=== What the task asks ===
All lines from the line containing "Viewport: 596px width, 1160px height." up to and including the last line of the entries must be written out exactly, with no others.

=== Saved entries ===

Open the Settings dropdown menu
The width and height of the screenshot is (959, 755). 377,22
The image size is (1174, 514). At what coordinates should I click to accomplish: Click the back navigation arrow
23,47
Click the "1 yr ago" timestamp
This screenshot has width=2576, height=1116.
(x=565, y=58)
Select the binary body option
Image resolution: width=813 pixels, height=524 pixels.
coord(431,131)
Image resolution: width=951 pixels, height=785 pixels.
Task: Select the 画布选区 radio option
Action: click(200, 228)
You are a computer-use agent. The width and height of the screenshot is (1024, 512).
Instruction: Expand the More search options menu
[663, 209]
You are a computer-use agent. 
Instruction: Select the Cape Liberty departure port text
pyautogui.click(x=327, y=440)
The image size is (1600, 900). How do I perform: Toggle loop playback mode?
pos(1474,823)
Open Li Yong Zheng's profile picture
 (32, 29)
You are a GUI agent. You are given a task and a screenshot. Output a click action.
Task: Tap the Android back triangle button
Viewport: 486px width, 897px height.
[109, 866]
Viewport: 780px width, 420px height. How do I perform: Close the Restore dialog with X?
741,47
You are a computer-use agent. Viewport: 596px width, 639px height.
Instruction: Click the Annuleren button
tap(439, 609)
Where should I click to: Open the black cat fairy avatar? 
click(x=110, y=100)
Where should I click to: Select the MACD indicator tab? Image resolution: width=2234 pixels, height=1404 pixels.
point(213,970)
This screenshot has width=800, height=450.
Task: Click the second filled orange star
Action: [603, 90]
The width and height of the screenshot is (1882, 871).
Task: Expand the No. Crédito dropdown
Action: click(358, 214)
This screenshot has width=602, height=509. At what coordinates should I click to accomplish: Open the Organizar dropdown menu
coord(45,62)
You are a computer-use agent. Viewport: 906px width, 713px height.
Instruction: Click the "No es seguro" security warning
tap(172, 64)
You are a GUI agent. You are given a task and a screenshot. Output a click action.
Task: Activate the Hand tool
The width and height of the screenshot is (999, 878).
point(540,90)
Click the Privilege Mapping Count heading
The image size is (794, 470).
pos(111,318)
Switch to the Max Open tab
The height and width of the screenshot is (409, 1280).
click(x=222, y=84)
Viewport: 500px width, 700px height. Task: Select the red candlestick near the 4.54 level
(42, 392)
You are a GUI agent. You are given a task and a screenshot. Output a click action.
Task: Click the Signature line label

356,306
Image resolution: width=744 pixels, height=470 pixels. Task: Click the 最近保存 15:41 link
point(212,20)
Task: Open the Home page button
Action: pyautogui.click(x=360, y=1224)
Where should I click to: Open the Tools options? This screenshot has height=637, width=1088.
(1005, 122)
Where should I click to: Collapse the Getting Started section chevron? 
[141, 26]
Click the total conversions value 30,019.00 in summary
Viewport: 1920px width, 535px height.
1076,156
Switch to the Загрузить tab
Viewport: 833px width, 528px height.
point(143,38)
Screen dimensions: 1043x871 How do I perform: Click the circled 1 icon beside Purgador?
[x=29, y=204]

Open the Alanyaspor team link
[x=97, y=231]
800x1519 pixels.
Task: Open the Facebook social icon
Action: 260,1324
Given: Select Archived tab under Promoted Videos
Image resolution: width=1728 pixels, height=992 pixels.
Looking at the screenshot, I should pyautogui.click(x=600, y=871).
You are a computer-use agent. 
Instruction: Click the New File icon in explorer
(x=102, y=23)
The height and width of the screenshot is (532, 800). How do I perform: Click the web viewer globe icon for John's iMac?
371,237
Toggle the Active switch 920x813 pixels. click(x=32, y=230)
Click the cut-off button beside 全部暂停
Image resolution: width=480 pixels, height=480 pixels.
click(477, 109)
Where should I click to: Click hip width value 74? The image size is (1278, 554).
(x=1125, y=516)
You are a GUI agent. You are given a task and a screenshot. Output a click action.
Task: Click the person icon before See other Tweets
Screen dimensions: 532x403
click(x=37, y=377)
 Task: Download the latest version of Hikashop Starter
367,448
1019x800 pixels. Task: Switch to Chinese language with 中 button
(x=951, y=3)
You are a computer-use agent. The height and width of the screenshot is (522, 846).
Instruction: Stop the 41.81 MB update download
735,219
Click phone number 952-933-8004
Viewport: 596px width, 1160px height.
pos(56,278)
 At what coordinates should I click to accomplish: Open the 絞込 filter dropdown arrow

=== Your response ===
Viewport: 596px width, 1160px height.
pos(56,278)
 At what coordinates should I click to accomplish: Open the 絞込 filter dropdown arrow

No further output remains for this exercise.